Another section of the website, on the economy and energy, notes that the U.S. must “take a strong stand against the disastrous socialist Green New Deal that would destroy Montana’s economy and jobs and devastate our communities.”
But as recently as two years ago, Sheehy publicly supported major climate initiatives, including a blue state legislative package with provisions that mirror aspects of the Green New Deal, a progressive set of guiding principles to rein in greenhouse gas emissions and build climate resilience.
In March 2021, a few weeks after President Joe Biden reentered the United States into the Paris climate accord, Sheehy published an op-ed in the Salt Lake Tribune applauding a newly formed, bipartisan wildfire caucus in Congress. In it, he called for global cooperation to fight climate change.
“There are several explanations for the proliferation and escalating damage of wildfires, and addressing those causes requires renewed attention of local, state and federal governments and — when it comes to climate change — international cooperation,” Sheehy wrote.
Several months later, Sheehy appeared on CBS News to discuss the growing threat of wildfires in the West and a $15 billion climate package that California had recently passed into law. In the interview, he discussed the many complex factors driving extreme fire, including climate change and decades of fire suppression that have left forests choked in excess fuels.
“Ultimately what he’s doing is finally bringing the necessary legislative and government focus to the wildland fire issue, which has been plaguing the U.S. for decades,” Sheehy said of California Democratic Gov. Gavin Newsom. “And how we’ve addressed it has really been antiquated and an incremental approach that is underfunded, under-resourced, undermanned, and put the entire situation into a category where we’re always reacting to the fires instead of being prepared for them ahead of time.”
“It’s great to see at least one of our state leaders now stepping up and providing the proper amount of funding and resources to address the issue,” he added.
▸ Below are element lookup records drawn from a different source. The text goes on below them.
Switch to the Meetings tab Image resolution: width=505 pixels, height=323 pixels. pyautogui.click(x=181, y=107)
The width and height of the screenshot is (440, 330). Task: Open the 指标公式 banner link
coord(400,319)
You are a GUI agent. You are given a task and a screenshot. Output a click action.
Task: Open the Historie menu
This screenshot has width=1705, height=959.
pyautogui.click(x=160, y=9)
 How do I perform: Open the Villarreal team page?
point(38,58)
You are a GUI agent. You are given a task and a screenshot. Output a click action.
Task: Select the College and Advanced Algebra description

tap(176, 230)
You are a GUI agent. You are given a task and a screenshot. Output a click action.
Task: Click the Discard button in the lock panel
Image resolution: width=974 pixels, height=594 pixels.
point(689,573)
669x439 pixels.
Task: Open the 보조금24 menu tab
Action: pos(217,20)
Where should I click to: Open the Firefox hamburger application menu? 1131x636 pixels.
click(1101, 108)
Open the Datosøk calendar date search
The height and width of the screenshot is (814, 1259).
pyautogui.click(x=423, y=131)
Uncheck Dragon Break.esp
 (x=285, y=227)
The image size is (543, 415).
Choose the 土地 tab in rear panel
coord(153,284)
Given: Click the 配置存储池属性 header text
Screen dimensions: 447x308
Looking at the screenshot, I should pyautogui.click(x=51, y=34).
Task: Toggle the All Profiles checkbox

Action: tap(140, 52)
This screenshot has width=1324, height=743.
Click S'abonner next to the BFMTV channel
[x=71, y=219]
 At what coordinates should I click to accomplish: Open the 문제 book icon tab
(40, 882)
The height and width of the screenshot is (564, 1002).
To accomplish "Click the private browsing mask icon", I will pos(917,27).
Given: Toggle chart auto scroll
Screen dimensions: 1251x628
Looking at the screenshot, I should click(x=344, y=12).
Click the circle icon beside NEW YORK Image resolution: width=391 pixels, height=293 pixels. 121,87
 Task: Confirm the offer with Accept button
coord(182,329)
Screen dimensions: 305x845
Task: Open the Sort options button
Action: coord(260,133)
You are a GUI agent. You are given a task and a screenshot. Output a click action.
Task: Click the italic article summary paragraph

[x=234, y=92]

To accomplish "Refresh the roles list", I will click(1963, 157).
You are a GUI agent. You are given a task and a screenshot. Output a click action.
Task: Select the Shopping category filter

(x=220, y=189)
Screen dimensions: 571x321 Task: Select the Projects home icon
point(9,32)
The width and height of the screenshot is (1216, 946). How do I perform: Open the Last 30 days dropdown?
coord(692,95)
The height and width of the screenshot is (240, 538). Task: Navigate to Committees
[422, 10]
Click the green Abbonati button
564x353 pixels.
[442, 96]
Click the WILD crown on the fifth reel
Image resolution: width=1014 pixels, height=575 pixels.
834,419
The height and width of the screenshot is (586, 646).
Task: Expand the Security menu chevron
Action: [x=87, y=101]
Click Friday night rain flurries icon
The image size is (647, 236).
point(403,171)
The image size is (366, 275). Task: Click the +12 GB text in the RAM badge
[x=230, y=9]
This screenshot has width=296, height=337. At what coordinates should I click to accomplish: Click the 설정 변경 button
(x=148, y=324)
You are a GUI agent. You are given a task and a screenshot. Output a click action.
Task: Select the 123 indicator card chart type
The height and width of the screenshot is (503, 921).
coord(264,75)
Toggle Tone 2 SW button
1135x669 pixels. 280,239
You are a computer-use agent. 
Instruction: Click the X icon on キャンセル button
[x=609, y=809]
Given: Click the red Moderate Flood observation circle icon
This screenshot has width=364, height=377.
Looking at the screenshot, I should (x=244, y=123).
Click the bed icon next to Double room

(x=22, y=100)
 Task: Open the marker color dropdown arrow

The California climate package that impressed Sheehy so much contained billions for wildfire, forest and drought resilience. But it also funded Green New Deal-esque initiatives that have become a target of the GOP’s environmental culture wars, including $3.9 billion for electric vehicle investments and grants for environmental justice projects.
In the weeks since announcing his Senate campaign, Sheehy’s rhetoric has only grown increasingly partisan and bizarre. In an interview with Fox News last month, he called American fossil fuels “the cleanest form of energy known to man” — a wildly inaccurate statement.
Earlier this week, a Montana judge ruled in favor of 16 youth plaintiffs who sued the state in 2020 and argued that state agencies had violated their constitutional right to a “clean and healthful environment” by approving fossil fuel projects without considering climate impacts. Sheehy joined Daines and other Montana Republicans in attacking the judge, the young Montana plaintiffs — his would-be constituents — and Democratic climate policies.
“The latest example of a liberal activist judge trying to legislate radical Green New Deal disastrous policies from the bench,” Sheehy wrote on social media. “We must fight back and take a strong stand against the climate cult and their job-killing agenda.”
Just not when it involves securing government contracts to confront the threat of climate-exacerbated wildfire, apparently.